Kan Tai Keung is undeniably and unequivocally one of the most prestigious designers in the huaren design world. Kan, also known as ‘Uncle Kan,’ has created classic, ubiquitous designs in Hong Kong and beyond, including the logo of the Bank of China; the image design for the Airport Express services of Chongqing City and Hong Kong; the annual newsletter for the Kowloon-Canton Railway Corporation; Hong Kong’s Chinese zodiac postage stamps; and the school emblem for Hong Kong Baptist University. Behind these famed designs is Uncle Kan’s profound understanding of huaren culture and community.
Kan believes that true huaren design should be specific to and summarize the huaren lifestyle, thoughts and philosophy, and attitude. Genuine huaren design must be a fine creation that is congruous with the needs and demands of the huaren community. The style of huaren design should not be manifested by the aid of typically huaren imagery and patterns; instead, designers ought to be concerned with the content of huaren culture itself.
Even in the early 1970s, Kan believed that thoughtlessly embracing Western design trends was not a sustainable design method for huaren designers. Therefore, he shifted his focus and began to pay attention to huaren culture and the daily lifestyle of the huaren community.
When speaking of the commemorative silver sculpture he designed for Hong Kong’s return to China in 1997, Kan notes that the occasion was more than a ceremony or transference of sovereignty. The occasion contained the emotions of the huaren community, a community that had longed for a reunion ever since the historical events that divided them. As such heavy emotions cannot be expressed by imagery and patterns that simply stress a nation’s characteristics, Kan designed a silver sculpture–concise and contained with modern lines–of two serenely placed hands: the larger hand of a mother and the smaller hand of a child. The simple lines of the hands rise and fall gently alongside, embodying a scene of a lost child who, after being reunited with his mother, speaks to her serenely yet joyously about love. “This [work] conveys Confucian morals and ethics. The traditional huaren ideal of ‘building yourself before governing a country’ is in line with my attitude towards huaren culture and my philosophy concerning huaren design,” Kan says with sincerity.
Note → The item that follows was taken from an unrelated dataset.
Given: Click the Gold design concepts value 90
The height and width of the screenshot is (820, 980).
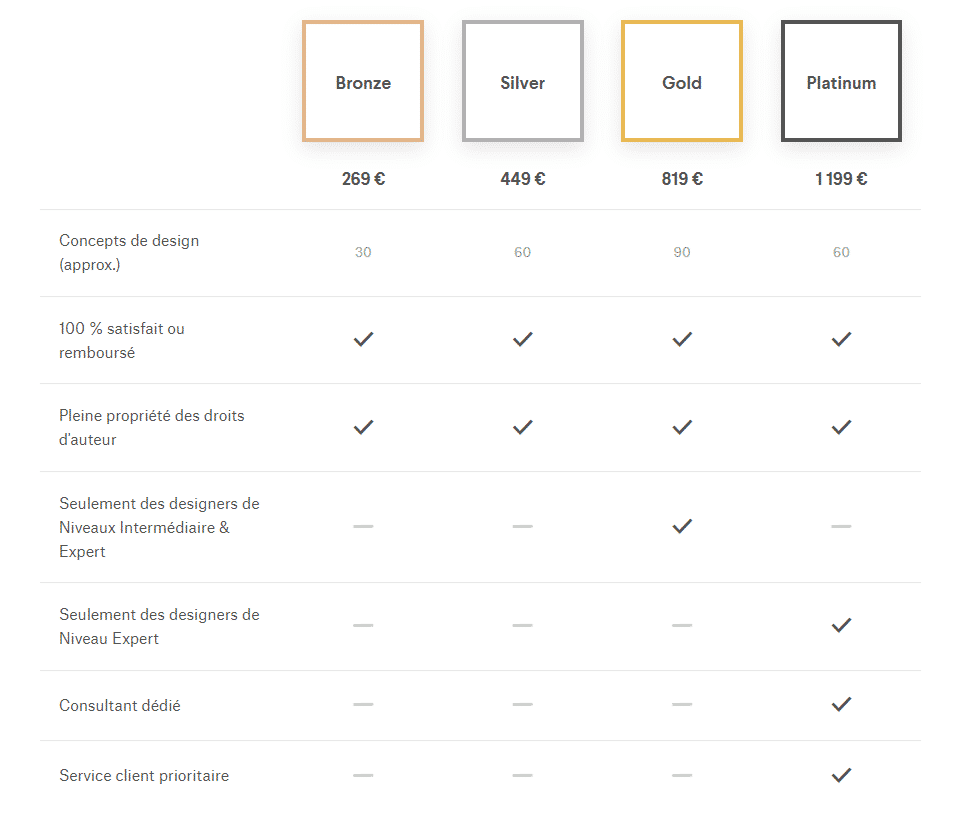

As the conversation moved onto the subject of how huaren design originated from practicality, Kan shared an anecdote from a former Chinese industrial design graduate student of his. This student was researching ways to incorporate Chinese characteristics into car design. He thought that by incorporating traditional elements and imagery of ancient chariots into the design, he would be able to create modern cars infused with huaren style.
However, Kan states, true huaren design should be more than the mere expression of Chinese elements and traditional imagery. Vehicles are practical, daily use machines, and in order to design for daily life, a designer must first understand the living conditions of his target customers–in this case, the living conditions of the huaren community. The structure of modern huaren families in China, Hong Kong, and Taiwan has changed over time as values have shifted. Families with a single child, or even families with a double income and no children, are increasingly prevalent. As a result, there are more elderly people and fewer children in today’s huaren families.
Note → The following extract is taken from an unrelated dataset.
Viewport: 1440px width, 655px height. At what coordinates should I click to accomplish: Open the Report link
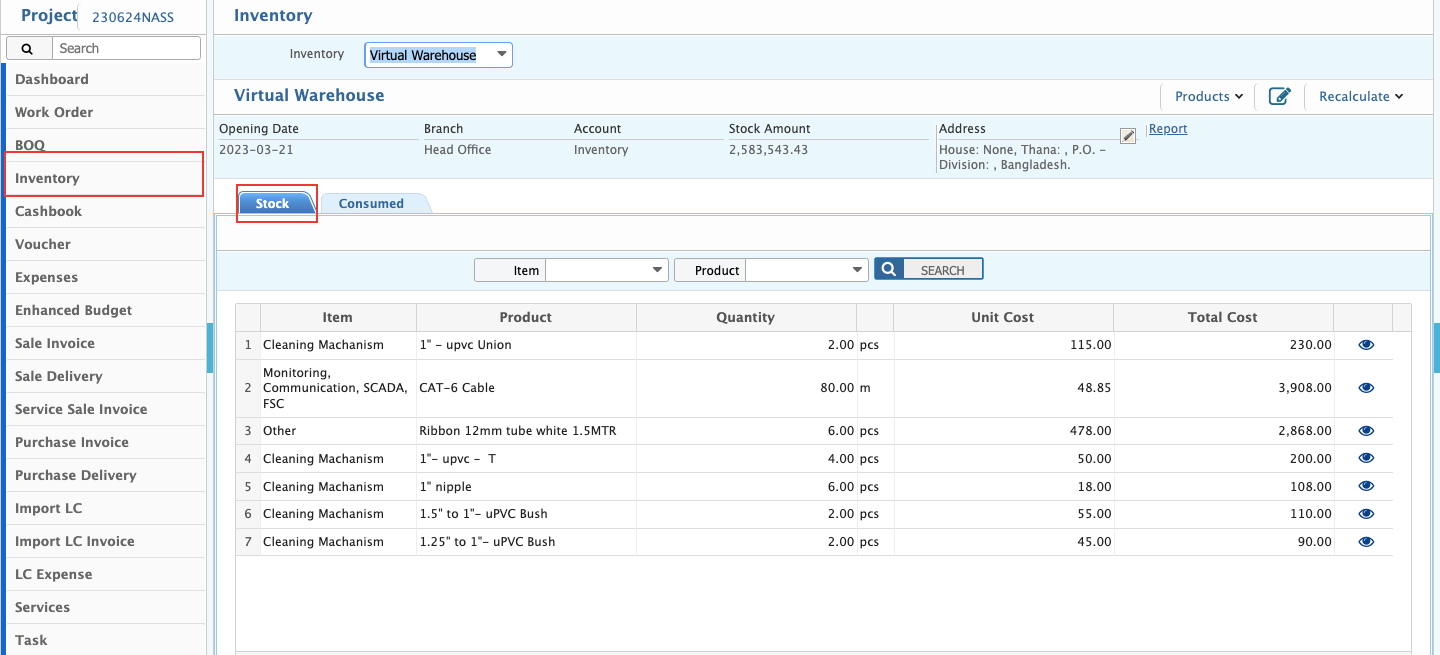[1168, 129]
Kan believes designers should consider these conditions when designing, and that the designs they create should exemplify the core ideal of ‘help the old and lead the young.’ Designers should design vehicles that are both convenient for the elderly and safe for children–they should create family friendly designs. For example, the design of the doors of a vehicle should allow the elderly to step in and out easily, the seats should be highly adjustable to avoid discomfort for all ages, or signs that state ‘Elders and children in car’ should be installed. A car design that incorporates features of this nature would be able to satisfy the different needs of all demographics and the vehicle could serve multiple purposes. Such a design would also better empathize with the morals of the huaren community. “A design such as this is modern in style, yet it contains the huaren spirit. It’s an example of excellent huaren design that truly embodies huaren thinking and reflects huaren demands,” Kan says.
As Kan emphasizes, good huaren design should not superficially recreate huaren imagery and patterns. Good huaren design should be an expression of Confucianism, Taoism, and the various traditional huaren philosophies, and it should reflect huaren society, its people, and its emotions.
About Kan Tai Keung
Kan Tai Keung–a master of graphic design who is known fondly in design circles as ‘Uncle Kan’–is the founder of KL&K Design and a member of AGI (Alliance Graphique Internationale). Kan is also a lecturing professor at leading regional universities including China Central Academy of Fine Arts, National Tsing Hua University, and National Taiwan Normal University. Kan’s works have garnered innumerable national and international awards: among other honors, he was selected as one of Hong Kong’s inaugural Ten Outstanding Young Persons (1979) and he was the only designer to receive the Urban Council Design Grand Award (1984). He was the first Chinese designer to be included in ‘Who’s Who In Graphic Design’ (Switzerland, 1995), and was also named among the most outstanding artists and designers of the 20th century (United Kingdom). Kan has participated in numerous international curatorial projects and has held solo exhibitions in countries such as China, Finland, Germany, Korea, Japan, Singapore, the UK, and the USA.